(9 years, 10 months ago)
Commons ChamberIndeed, and individuals will be in different circumstances. As I said, for some people being self-employed works well depending on their circumstances, but the difficulty comes if that is used effectively to mask what is an employee-employer relationship. In addition to any concerns the Treasury might have, there are also issues about workers’ rights.
The point my hon. Friend and I are making is that those people are not allowed to work for anyone else. Generally, someone who is self-employed has the right to work at other places and build up other contracts. They can do other things and offload their risk. However, when they are obliged by their contract not to do that, we must consider that in the light of employment law.
I am not a lawyer so I will not give legal advice, but employment tribunals can consider the facts of any case in front of them. It is not simply what is declared in a written contract that determines the nature of an employment relationship; it is also about the facts of the case. Employment tribunals are able to interpret a case based on whether there is mutuality of obligation, and in previous employment tribunals, judgments on exclusivity clauses have been used to demonstrate that kind of relationship. I will not pronounce on any individual case, but there is flexibility in the employment law system for employment tribunals to consider individual facts. Because there is uncertainty about different types of employment—some of that is related to growth in zero-hours contracts and we are legislating to prevent the kind of exclusivity clause that has been outlined—we are undertaking that employment status review. I do not suggest that the solution is straightforward or simple, because a wide range of issues are being considered. Employment law and status have developed over many decades, and that review is an important piece of work.
The hon. Member for Coventry South mentioned the importance of quality jobs. Positive employment figures are a great good news story, but as the economy recovers we want to encourage employers to ensure that the jobs they create are quality jobs, and that where they can afford to they do not pay just the basic minimum wage. That safeguard and safety net is rightly there as a protection for the most vulnerable people in our labour market, but the minimum wage should not be a target. Responsible companies that are profitable and doing well generally want to pay above the minimum wage, and the Government encourage them strongly to do so.
On an investigation into City Link, the process after any company fails is that we ask whether it has been managed correctly, which is fair. We need to establish the full facts before coming to a judgment, as the hon. Member for Coventry North West (Mr Robinson) said. As a result, the administrators have a legal duty to report confidentially to the Secretary of State within six months of their appointment on the conduct of the directors. We are trying to reduce that time in legislation to three months. It is important to point out that we do not expect a report to take six months; they are often done earlier than that. Insolvency Service investigators are currently in contact with the administrators and expect to be able to identify any matters that should be investigated well before that final six-month deadline.

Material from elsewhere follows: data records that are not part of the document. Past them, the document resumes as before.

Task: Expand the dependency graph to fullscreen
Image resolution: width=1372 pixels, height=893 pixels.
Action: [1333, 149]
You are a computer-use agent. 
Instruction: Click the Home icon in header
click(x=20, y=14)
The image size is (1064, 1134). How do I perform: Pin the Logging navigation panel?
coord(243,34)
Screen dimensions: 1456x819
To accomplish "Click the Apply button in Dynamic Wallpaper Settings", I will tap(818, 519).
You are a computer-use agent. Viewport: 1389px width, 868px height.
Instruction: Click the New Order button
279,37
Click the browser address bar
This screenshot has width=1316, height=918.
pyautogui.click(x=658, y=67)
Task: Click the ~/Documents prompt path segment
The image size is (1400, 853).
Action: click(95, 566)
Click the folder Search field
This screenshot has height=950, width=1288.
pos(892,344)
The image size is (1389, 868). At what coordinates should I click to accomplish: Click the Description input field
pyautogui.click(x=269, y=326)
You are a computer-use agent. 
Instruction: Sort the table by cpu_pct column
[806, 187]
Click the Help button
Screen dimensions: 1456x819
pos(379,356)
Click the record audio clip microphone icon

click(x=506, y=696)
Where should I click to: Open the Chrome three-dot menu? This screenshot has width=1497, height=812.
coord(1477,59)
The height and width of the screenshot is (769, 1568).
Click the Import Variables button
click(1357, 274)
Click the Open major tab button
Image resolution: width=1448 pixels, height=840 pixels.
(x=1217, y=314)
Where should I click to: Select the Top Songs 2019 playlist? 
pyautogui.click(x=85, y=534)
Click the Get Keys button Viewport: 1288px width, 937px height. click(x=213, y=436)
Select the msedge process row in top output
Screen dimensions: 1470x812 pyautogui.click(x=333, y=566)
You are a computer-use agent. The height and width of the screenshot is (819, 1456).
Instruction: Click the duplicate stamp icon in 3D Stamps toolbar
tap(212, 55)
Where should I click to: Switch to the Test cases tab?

When the necessary information has been received from the administrators, the Insolvency Service is in a position to consider whether there are any grounds for bringing disqualification proceedings against the directors. The administrators’ view is a relevant consideration, although ultimately the assessment of whether grounds for the disqualification of directors exist will be based on the Insolvency Service’s independent view and conclusions. A director can be disqualified for anything between two and 15 years. It is important to set out that process. We need to wait for the information. On a point of clarity for the hon. Gentleman, the report that is produced on the directors’ conduct by the administrator is produced confidentially to the Secretary of State. That will be assessed by the Insolvency Service. On that basis, it will then decide whether further action should be taken.
We have discussed the importance of City Link, but the hon. Member for Coventry South set out wider issues in Coventry’s economy. We are dealing with the damaging City Link situation, but it is worth recognising that there is a lot to welcome in the local economy in Coventry and Warwickshire. It is one of the higher-performing local enterprise partnerships in terms of investment and jobs created through foreign direct investment. It is an important location for firms experiencing employment and growth. Last weekend, Newcross Healthcare Solutions announced plans to open a new base at the Middlemarch business park, where City Link was based, which will create 100 new permanent jobs.
Others have chosen Coventry recently, such as LeanNova Engineering, which is creating 60 jobs, and Sitel UK, which is set to create around 300 new jobs, with potentially more to follow. They sit alongside high-profile names such as Capita and Bupa, which are expanding within Coventry. That builds on Coventry’s major manufacturing and engineering base, including such major employers as Tata, Jaguar Land Rover, Aston Martin, BMW, Rolls-Royce and Alstom.
It is not just the Government and I who see signs of encouragement. Coventry’s success was highlighted in a Centre for Cities report published this week, which notes that Coventry has outperformed its west midlands counterparts over the past decade, achieving an 8% increase in jobs and a 22% increase in business stock, which is a third higher than the national average. It has the second-fastest growth in private sector jobs among UK cities. I appreciate the concern about other companies mentioned in the debate, but there are none the less reasons for optimism in the Coventry economy.